In the bay area, there are no shortage of hackathons, meetups, or coworking spaces for developers. One of the things that is lacking is a regular mentorship or teaching model that lets beginners learn the skills it takes to become a professional.
Most of the developers in Silicon Valley are self-taught and are already working at a company, so it’s hard to blame them for not being able to teach anyone and everyone who wants to achieve the same status. The folks at something called Dev Bootcamp want to change that by putting together eight week “courses” on how to become a pro at Ruby on Rails, in hopes of getting them junior positions within top tier companies.
It’s a brilliant model, which I’ll get into more later. First, I want to talk about what I saw when I visited the tiny office space on Market St. in downtown San Francisco.
The only thing I knew going in was that there was going to be twenty people there who had just gone through eight weeks — roughly 400+ hours — of intense technical training. These aren’t your everyday courses you’ll find in school though, the mentors who taught these folks have been doing this for years.
The “students” come from various backgrounds, some having never touched backend code before. The creator of the event, Shereef Bishay, built a company at age 21 and sold it to Microsoft before spending 4 years as a lead dev there. What Bishay did was build something with a sustainable, and unique, model that will fund itself for years to come.
Here’s how it works, and the cost for the program is $12,200 for students:
– Those who want to be a part of program send an application and Bishay interviews them over Skype to get a feel for how passionate, intelligent, and willing to learn they are.
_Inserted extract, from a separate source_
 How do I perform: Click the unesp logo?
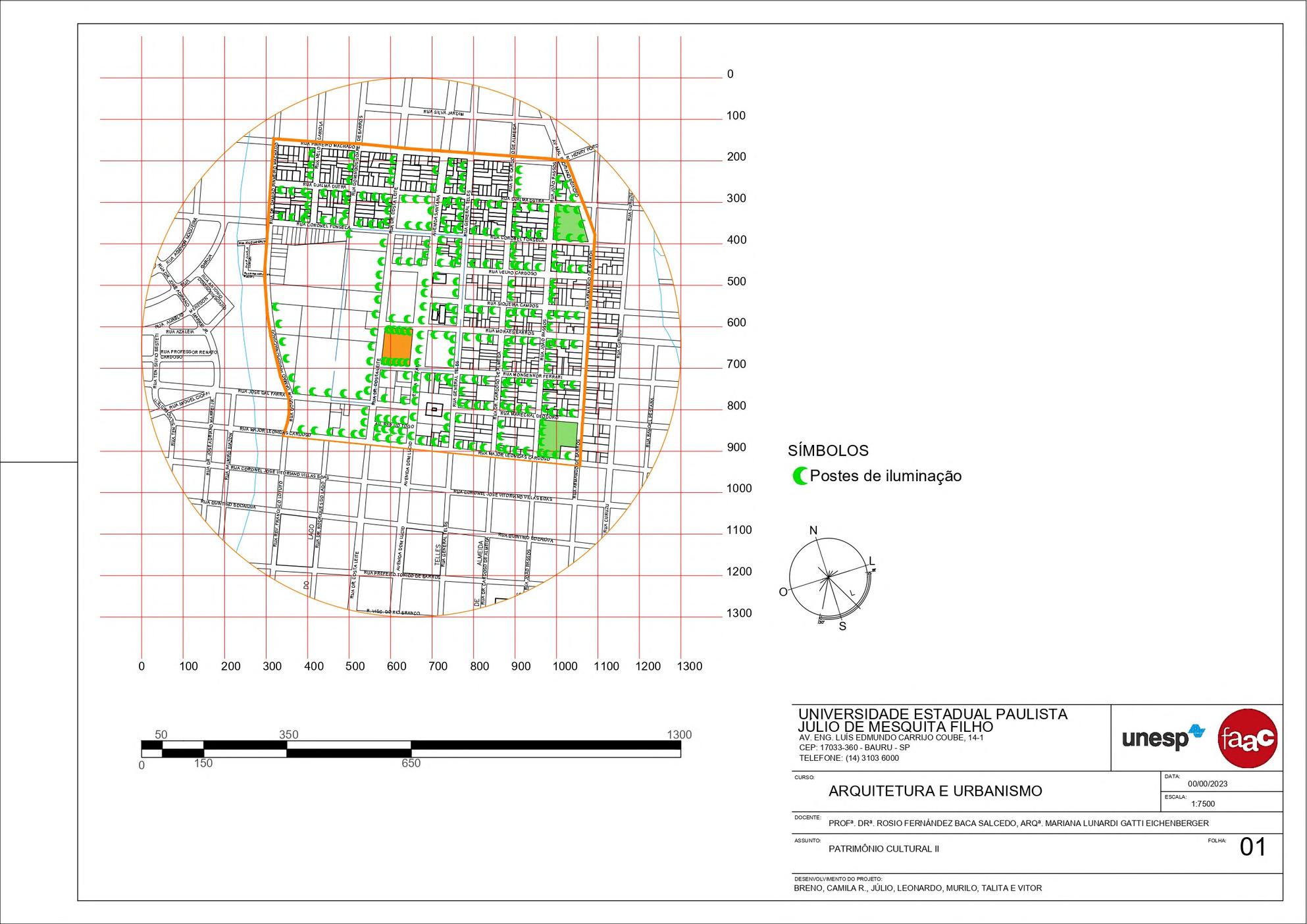point(1162,738)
The first batch for Dev Bootcamp came from a pool of over 100 applications
– Bishay reached out to companies to participate in the learning sessions, as well as participate in a “speed dating” style series of interviews with all of the participants.
– If one of the companies hires a student as a junior developer, they pay Bishay a finders fee and he puts it back into the program and reimburses $5,000 of the tuition fee to the student.
It’s a pretty genius model if you ask me, and it seems to have attracted some pretty awesome companies that use Ruby on Rails as their platform of choice:
While I was at the office, I watched the fast and furious five-minute interviews happening, which the program uses as a way to see if the students are a fit for the work culture at the companies being represented. At the end of the five minutes, Bishay rings a bell and the companies move on to the next student. When all is said and done, all 20 students got to speak to 30 companies about possible openings for junior developers.
Even though the first eight week program was supposed to teach 400 hours worth of material, I was told by its four mentors that it turned out to be closer to 800 hours. Students stayed late into the night and on the weekends, soaking up as much knowledge as they could.
While listening to a member of Twitter’s engineering team speak with one of the students, he said that the hardest part about building a team is “finding people that you don’t mind spending a lot of time with”. The students got a taste of that during their “bootcamp”, so consider that another area that they were trained in.
While it’s no guarantee that all of the students will get jobs after their eight week training, they have certainly networked with some of the finest companies in the valley, which is not an easy thing to do at all.
When I asked Shereef Bishay how they chose to teach what they taught, he said:
In a CS program there’s about 10% of material that you’ll end up really using, so we decided to focus on that 10% for the entire eight weeks
Dev Bootcamp is already accepting applications for a June program that will last ten weeks, and the team tells me that it should be “200% more efficient” since they’ve learned quite a bit during the experience, themselves. For companies, this is a great way to get access to pre-screened junior talent, since some of the companies told me that they’ve gotten burned by hiring people who just weren’t ready to work at a startup yet.
I’m tempted to learn how to code, but I’m not sure if I have the intestinal fortitude that this group of twenty had. It was really impressive stuff, and nice to see a core of mentors start to expand in Silicon Valley.